Brian Palmer, tax policy adviser, AAT (Association of Accounting Technicians)
Yesterday (Thursday 26 April), HMRC changed gear in its drive towards achieving its ambition for the UK to become one of the most digitally advanced tax administrations in the world. The department released the VAT APIs (HMRC programming) required by third-party software to connect their products with HMRC’s back end system, in much the same way as smartphone banking apps connect their users with their banks.
HMRC’s plan is to start slowly, with a small proof-of-concept version of their MTD (Making Tax Digital) VAT filing service, allowing a few VAT-registered entities to sign up. This has already commenced. By doing this, the department can build and adapt its MTD-VAT service in response to user needs, and to fix bugs in a cost-effective way before rolling it out to all-comers.
Earlier this month, without a fanfare, HMRC started inviting VAT registered entities with the simplest of affairs to sign up for their MTD-VAT pilot. Until yesterday, this meant nothing more than them going through a registration process.
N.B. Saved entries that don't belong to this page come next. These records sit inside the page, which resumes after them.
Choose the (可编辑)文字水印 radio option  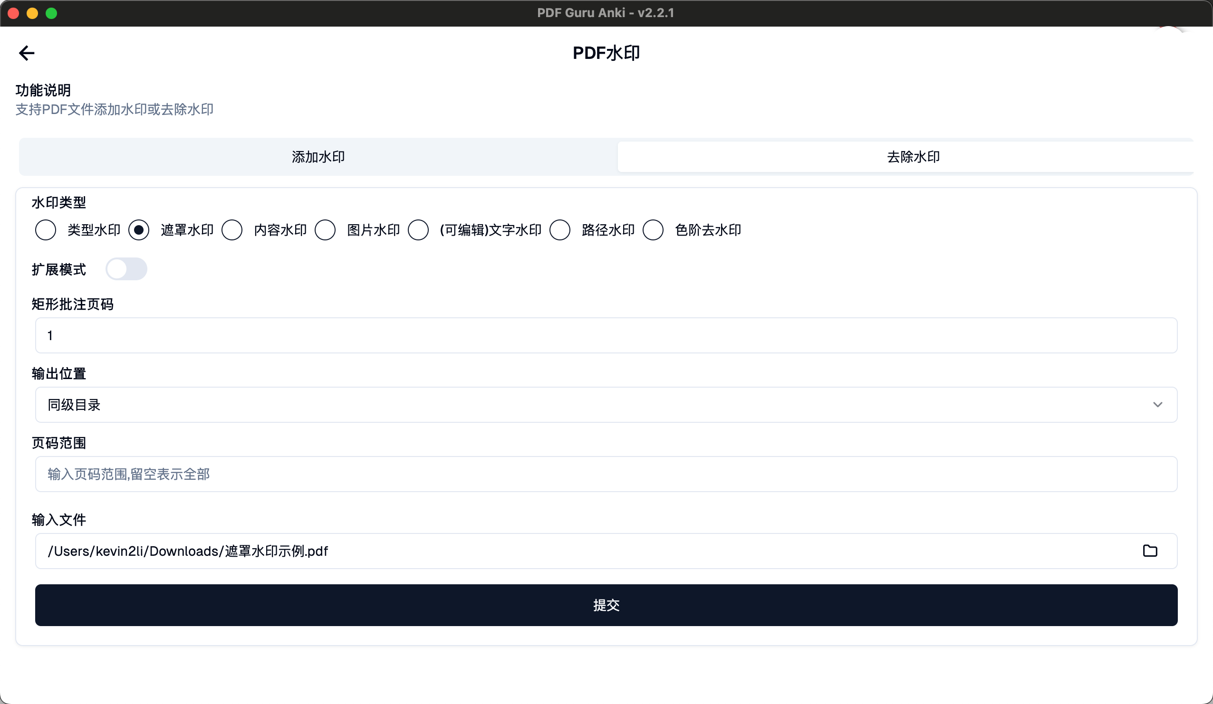point(418,230)
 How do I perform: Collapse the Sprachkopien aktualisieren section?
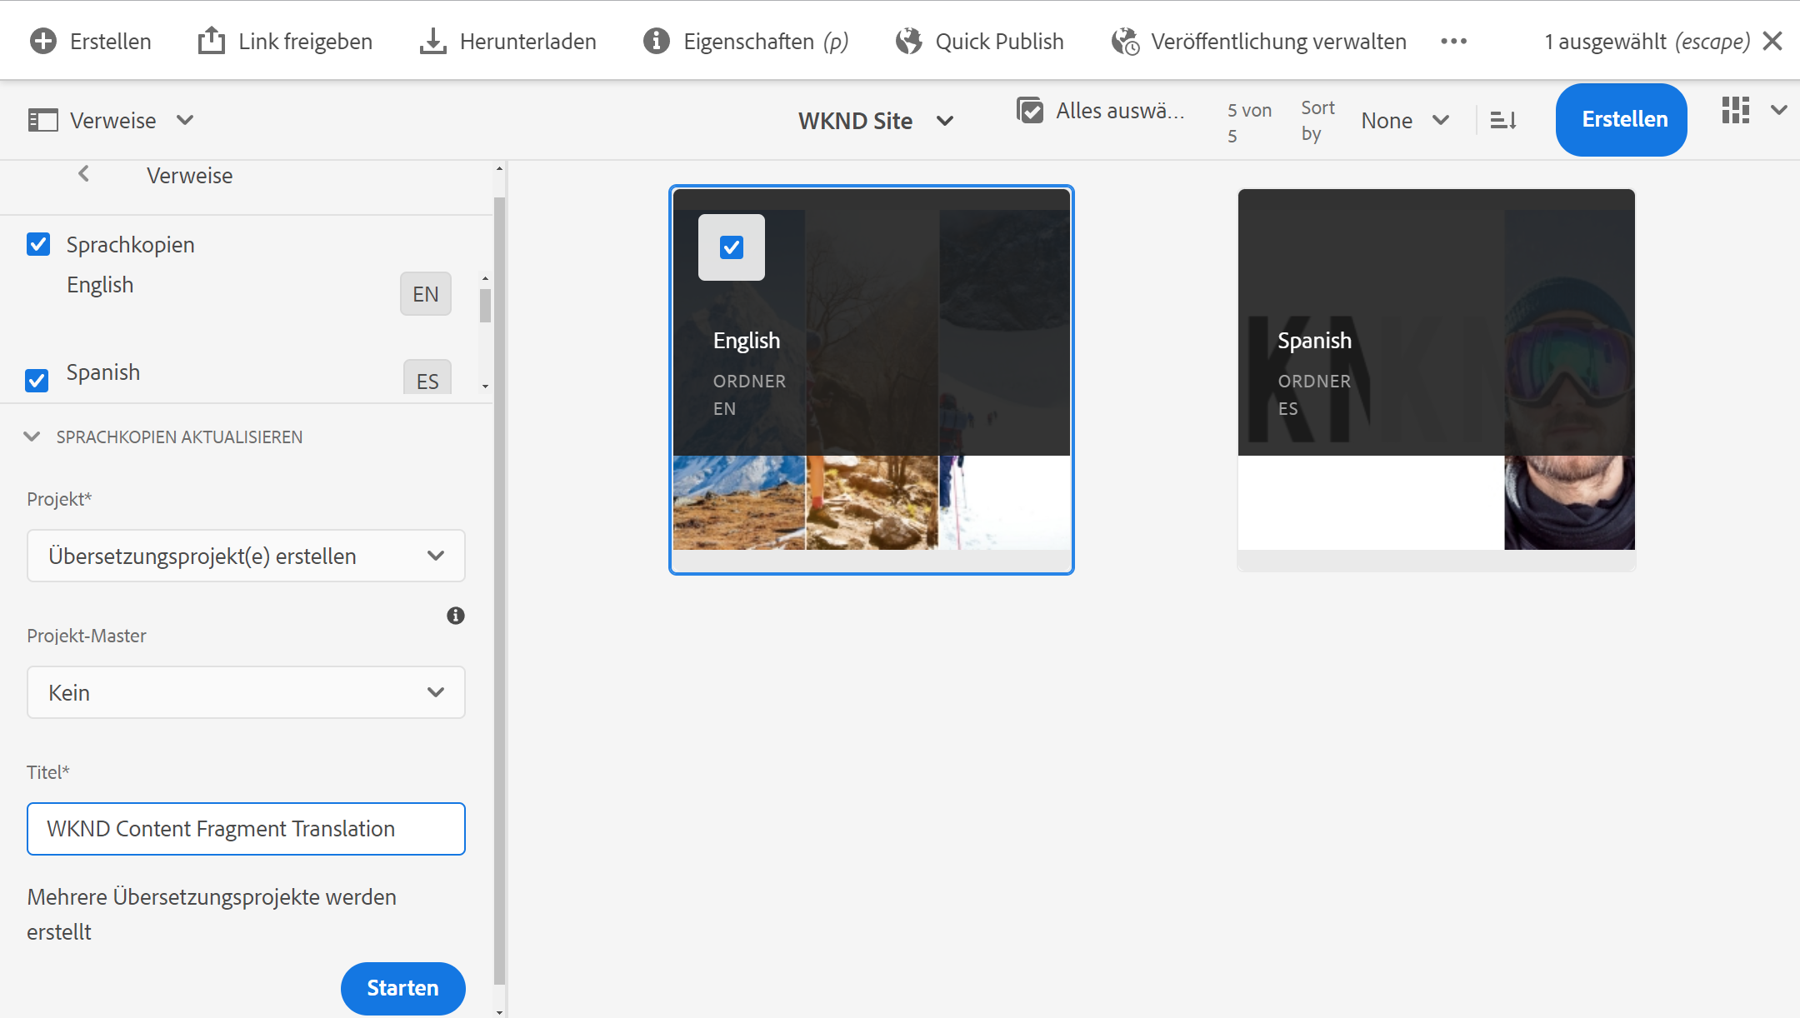[x=33, y=437]
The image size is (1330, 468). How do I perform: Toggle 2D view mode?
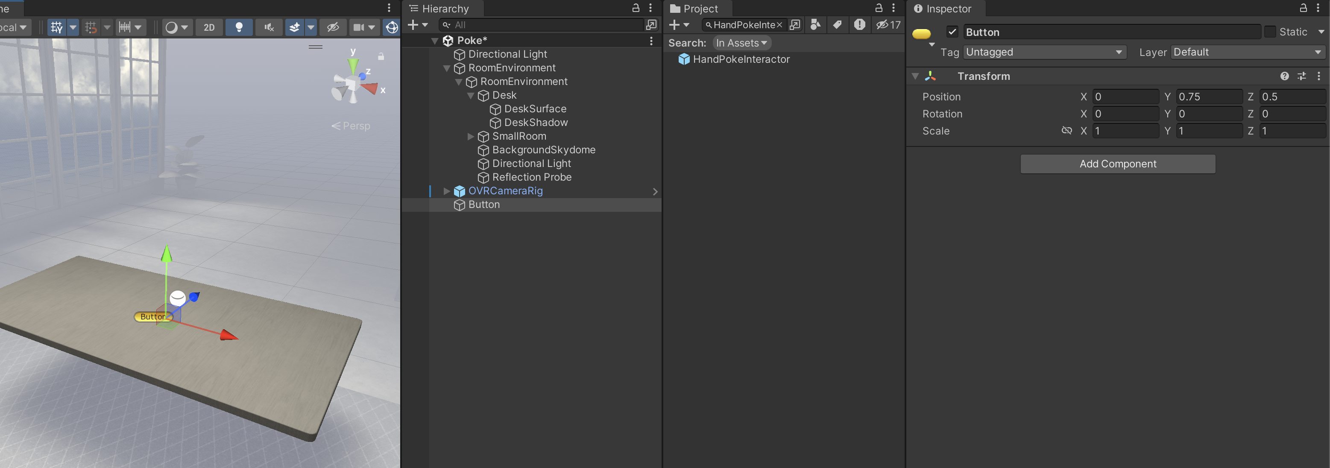pos(209,27)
However, release of the VAT APIs means that HMRC is likely to receive its first MTD-compliant VAT returns in early May.
Due to market sensitivities, HMRC will not name the developers who have market-ready MTD-compliant VAT-filing software, but unlike the Income Tax quarterly update filing software, where there are only two MTD-compliant products available, it is anticipated that there will be a good number of products available from day one or shortly afterwards, with many more following.
What about spreadsheets?
As part of their 2016 MTD-consultations, HMRC was persuaded that spreadsheets do have a role to play within MTD, but only if they are capable of being linked to HMRC’s systems via API enabled software. This intermediate software is commonly referred to as bridging software.
While developers have been coy over their plans to offer bridging software, now that MTD-VAT is becoming a reality, we can expect some product announcements.
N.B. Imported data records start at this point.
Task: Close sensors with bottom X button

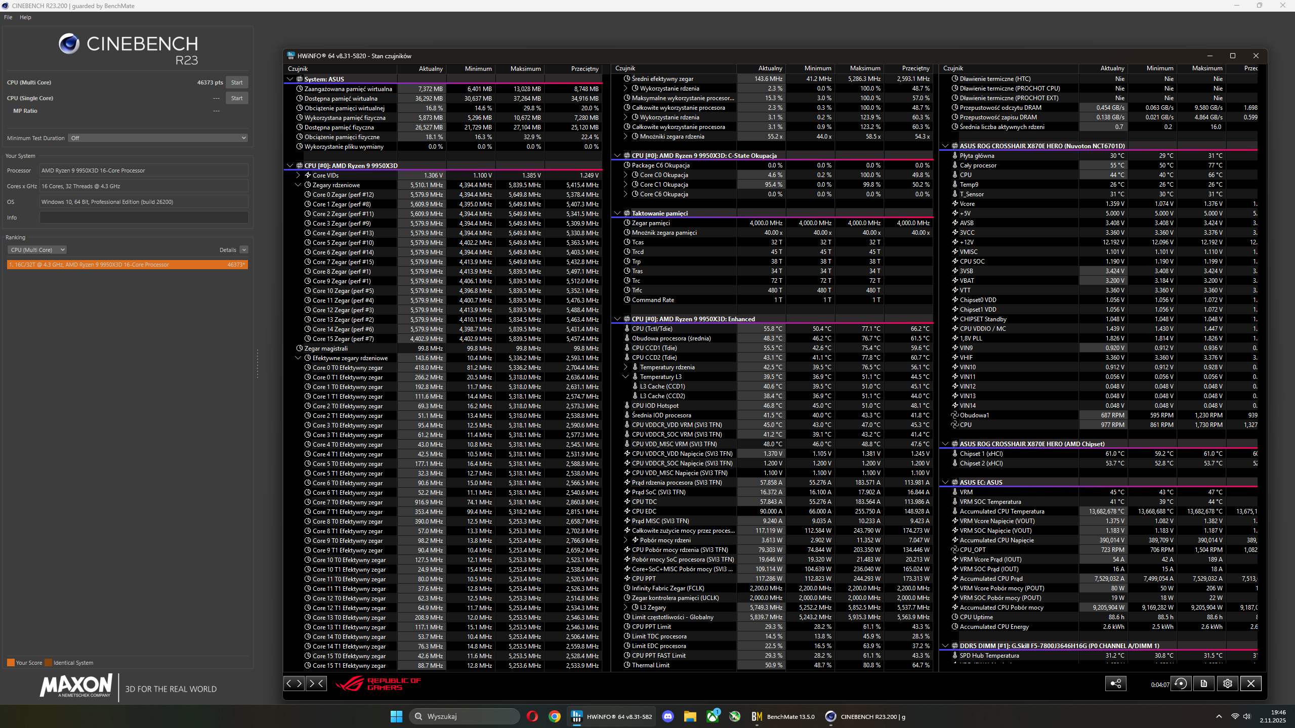Action: pyautogui.click(x=1251, y=684)
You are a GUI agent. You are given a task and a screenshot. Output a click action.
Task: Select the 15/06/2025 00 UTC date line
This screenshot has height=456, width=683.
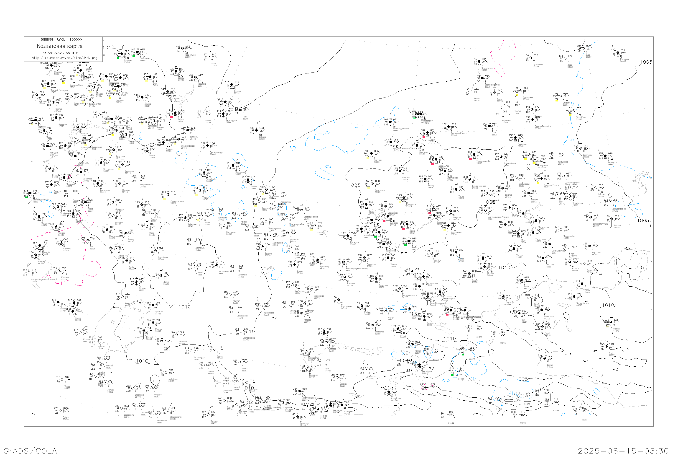tap(60, 53)
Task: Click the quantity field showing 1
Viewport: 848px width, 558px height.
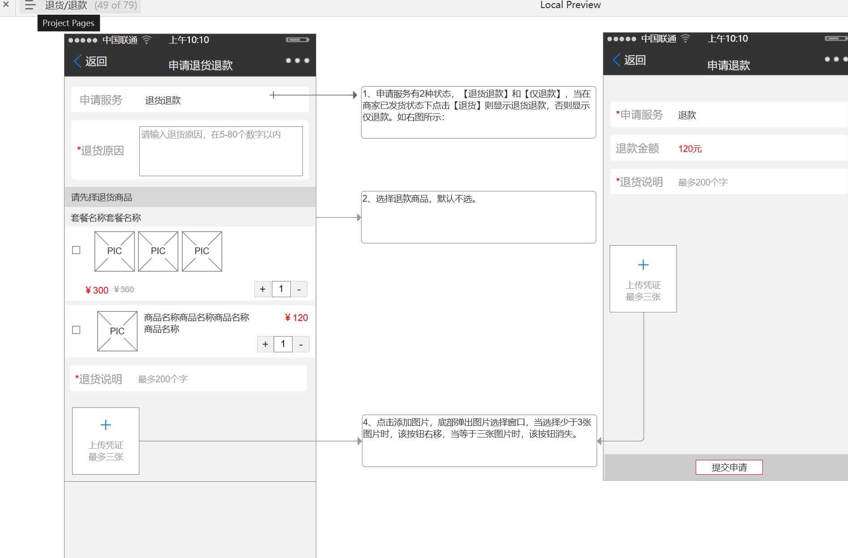Action: point(281,289)
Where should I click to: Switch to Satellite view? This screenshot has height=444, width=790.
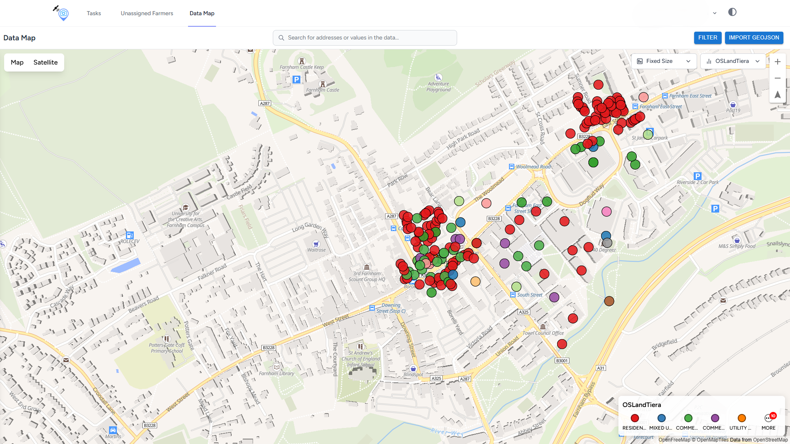pos(45,62)
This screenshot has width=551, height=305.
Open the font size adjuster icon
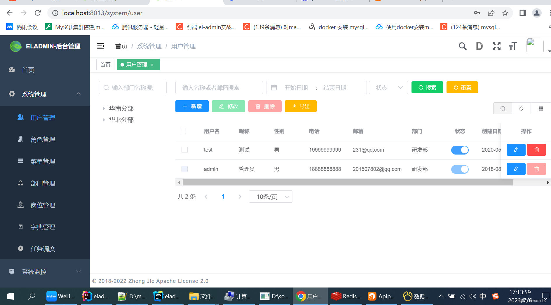pos(513,46)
It is likely that some bridging software will be offered on a pay-for-use basis (for example, £10 per return). Others might bundle it in their existing software offering.
To on-board or not to on-board ...
The question facing the VAT registered entities and their accountants, is: “to on-board, or not to on-board?”
Many may decide to on-board early on the basis that it is better to get in early, while HMRC and software suppliers have the capacity to help if things go wrong, rather than wait until mandated.
What does mandation look like?
Those with VAT-able turnover above £85,000 will be mandated to keep digitally compliant records of their VAT transactions, and to file MTD-compliant software using API-enable software for VAT return periods starting on or after 1 April 2019.
Where does this leave MTD?
Ultimately, the release of the VAT APIs indicates that HMRC’s MTD juggernaut is on the move, albeit slowly. However, if the VAT-pilot and the move to VAT-mandation goes well, it is likely that the whole project will quickly start to move up through its gears.